• **Input**
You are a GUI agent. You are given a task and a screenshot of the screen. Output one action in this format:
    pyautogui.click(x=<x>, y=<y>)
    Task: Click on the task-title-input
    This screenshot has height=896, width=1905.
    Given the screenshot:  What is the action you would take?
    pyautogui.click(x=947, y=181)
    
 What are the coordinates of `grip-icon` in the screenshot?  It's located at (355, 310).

• **Work task**
Copy the material above line for line, with no changes.

• **Expected answer**
You are a GUI agent. You are given a task and a screenshot of the screen. Output one action in this format:
    pyautogui.click(x=<x>, y=<y>)
    Task: Click on the task-title-input
    This screenshot has height=896, width=1905.
    Given the screenshot:  What is the action you would take?
    pyautogui.click(x=947, y=181)
    
 What are the coordinates of `grip-icon` in the screenshot?  It's located at (355, 310).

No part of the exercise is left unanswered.